▶ Written exercise
Extract every line in the listing below that contains the string "hamburger". Matching is case-sensitive.

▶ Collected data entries
=-=-=

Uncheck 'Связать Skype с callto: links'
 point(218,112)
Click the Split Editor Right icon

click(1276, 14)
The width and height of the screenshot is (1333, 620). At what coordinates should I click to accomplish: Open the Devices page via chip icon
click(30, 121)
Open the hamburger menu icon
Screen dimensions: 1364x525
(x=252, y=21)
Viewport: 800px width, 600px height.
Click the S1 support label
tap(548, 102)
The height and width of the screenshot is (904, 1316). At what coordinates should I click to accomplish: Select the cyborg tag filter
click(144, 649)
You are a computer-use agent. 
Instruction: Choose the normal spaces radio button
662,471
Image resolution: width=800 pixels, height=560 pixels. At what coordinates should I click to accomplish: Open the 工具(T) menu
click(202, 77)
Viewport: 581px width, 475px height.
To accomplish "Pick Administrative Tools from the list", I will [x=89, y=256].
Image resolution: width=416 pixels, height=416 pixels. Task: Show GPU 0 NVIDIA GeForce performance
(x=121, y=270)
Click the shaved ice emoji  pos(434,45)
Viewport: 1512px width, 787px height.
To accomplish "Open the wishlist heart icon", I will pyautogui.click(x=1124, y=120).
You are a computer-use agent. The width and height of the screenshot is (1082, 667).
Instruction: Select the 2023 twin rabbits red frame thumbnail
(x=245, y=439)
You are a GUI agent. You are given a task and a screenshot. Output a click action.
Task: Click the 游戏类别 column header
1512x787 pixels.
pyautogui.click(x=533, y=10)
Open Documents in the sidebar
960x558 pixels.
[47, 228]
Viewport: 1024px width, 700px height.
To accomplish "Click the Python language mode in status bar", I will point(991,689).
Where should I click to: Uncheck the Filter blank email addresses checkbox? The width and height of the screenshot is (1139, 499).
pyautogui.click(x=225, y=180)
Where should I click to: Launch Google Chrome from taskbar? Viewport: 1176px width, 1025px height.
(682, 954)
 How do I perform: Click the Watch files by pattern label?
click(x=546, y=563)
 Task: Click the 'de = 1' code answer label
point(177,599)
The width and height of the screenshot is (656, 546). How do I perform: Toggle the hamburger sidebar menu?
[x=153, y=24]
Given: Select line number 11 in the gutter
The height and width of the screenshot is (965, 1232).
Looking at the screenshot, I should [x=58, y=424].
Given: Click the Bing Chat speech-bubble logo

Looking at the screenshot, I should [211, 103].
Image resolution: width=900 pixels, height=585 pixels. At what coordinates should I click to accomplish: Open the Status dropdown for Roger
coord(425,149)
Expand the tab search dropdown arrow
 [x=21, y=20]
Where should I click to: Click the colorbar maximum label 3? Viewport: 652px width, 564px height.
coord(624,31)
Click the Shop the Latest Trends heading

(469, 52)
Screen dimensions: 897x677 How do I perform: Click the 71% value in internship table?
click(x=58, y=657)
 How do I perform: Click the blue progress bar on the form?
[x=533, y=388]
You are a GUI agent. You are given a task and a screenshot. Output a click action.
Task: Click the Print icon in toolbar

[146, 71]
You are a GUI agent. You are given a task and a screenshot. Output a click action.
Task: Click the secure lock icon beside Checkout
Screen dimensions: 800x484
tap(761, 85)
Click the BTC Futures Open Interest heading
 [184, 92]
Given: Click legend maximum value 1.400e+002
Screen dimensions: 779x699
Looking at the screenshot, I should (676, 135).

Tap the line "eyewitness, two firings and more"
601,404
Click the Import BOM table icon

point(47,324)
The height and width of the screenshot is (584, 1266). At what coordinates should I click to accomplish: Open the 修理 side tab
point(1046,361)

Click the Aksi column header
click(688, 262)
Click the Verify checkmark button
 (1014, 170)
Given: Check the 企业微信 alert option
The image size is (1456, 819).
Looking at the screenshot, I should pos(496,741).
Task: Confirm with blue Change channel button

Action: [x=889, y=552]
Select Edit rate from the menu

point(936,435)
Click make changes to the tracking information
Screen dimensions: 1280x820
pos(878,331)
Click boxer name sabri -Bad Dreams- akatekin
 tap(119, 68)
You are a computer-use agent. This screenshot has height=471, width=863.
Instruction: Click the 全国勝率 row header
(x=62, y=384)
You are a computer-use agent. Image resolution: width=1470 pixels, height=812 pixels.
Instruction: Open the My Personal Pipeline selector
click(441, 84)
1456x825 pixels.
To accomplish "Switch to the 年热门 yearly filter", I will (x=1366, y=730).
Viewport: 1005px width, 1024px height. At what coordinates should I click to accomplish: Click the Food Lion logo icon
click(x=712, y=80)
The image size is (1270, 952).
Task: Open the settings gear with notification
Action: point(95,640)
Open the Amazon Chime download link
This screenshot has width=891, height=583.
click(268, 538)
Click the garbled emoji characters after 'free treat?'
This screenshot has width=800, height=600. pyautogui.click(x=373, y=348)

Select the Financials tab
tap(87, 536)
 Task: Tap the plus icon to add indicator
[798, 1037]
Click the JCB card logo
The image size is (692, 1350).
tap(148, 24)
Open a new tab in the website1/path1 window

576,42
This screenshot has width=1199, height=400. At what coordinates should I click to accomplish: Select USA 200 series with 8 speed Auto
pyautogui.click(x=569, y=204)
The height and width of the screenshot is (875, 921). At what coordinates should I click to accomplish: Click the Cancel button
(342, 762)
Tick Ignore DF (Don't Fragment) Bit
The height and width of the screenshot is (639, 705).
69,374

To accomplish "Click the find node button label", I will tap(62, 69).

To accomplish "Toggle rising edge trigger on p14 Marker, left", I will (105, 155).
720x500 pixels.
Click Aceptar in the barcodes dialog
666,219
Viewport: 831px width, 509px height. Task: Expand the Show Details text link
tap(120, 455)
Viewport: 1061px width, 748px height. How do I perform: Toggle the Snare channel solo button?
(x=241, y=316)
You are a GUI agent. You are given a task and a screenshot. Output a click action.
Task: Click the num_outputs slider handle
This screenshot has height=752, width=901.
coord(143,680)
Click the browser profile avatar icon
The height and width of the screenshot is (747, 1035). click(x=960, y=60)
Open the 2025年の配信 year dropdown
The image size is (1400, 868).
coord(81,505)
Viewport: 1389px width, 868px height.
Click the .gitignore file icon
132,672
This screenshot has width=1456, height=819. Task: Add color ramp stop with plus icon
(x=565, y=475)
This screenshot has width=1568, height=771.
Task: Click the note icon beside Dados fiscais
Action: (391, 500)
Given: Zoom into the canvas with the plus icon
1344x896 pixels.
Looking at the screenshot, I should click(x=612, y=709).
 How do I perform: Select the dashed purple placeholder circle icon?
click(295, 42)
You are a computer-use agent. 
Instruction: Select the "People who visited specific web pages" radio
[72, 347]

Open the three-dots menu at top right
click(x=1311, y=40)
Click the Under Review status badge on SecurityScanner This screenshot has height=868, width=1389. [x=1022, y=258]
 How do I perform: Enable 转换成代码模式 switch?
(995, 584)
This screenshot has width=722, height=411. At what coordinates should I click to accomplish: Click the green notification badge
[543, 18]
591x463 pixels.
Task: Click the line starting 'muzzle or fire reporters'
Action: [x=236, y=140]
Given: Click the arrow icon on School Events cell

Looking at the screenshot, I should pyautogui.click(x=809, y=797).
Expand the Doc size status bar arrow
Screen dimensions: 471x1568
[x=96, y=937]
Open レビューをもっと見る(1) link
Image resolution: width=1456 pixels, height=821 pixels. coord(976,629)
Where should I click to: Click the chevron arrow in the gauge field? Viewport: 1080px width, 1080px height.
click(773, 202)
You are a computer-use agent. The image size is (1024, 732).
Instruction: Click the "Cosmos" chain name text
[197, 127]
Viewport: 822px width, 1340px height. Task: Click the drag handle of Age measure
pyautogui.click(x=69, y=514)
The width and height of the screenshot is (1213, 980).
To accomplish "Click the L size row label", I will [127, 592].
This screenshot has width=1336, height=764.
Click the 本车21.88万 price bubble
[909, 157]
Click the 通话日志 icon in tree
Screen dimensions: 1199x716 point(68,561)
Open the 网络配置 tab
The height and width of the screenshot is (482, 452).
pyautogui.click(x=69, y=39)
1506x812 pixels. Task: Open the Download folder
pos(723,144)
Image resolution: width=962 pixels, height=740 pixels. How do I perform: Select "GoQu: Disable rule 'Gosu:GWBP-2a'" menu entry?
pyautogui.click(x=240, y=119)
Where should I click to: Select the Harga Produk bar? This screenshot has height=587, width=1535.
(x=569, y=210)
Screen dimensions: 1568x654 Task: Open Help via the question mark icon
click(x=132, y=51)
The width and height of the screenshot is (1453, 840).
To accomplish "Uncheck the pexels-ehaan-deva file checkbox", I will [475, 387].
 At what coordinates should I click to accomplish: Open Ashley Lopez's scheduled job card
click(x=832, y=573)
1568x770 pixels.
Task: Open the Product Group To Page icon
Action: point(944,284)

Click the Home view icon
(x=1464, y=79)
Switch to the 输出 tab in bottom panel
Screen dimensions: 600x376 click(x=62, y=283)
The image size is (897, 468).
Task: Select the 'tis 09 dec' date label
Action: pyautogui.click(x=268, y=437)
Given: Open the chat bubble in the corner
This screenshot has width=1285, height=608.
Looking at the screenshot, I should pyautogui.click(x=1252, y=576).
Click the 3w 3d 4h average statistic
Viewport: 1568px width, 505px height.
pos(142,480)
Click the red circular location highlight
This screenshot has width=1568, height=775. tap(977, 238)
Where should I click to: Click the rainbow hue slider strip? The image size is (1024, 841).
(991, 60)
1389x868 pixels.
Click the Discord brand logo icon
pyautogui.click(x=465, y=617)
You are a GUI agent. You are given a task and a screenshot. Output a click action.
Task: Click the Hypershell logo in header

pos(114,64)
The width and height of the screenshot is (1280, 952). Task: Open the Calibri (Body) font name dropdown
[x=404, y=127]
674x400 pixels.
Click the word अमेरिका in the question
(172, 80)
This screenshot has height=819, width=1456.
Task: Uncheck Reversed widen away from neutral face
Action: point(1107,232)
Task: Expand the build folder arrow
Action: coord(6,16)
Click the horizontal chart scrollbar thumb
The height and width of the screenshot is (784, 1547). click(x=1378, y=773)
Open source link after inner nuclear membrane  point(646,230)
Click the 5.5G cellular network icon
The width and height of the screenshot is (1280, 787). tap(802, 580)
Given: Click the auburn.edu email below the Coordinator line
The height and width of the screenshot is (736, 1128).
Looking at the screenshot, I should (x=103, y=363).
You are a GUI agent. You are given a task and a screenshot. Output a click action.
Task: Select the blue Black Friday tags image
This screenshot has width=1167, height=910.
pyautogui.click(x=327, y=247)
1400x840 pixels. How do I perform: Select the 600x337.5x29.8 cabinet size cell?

=-=-=

▶ Output for this task
Open the hamburger menu icon
The width and height of the screenshot is (656, 546). How do I perform: Toggle the hamburger sidebar menu?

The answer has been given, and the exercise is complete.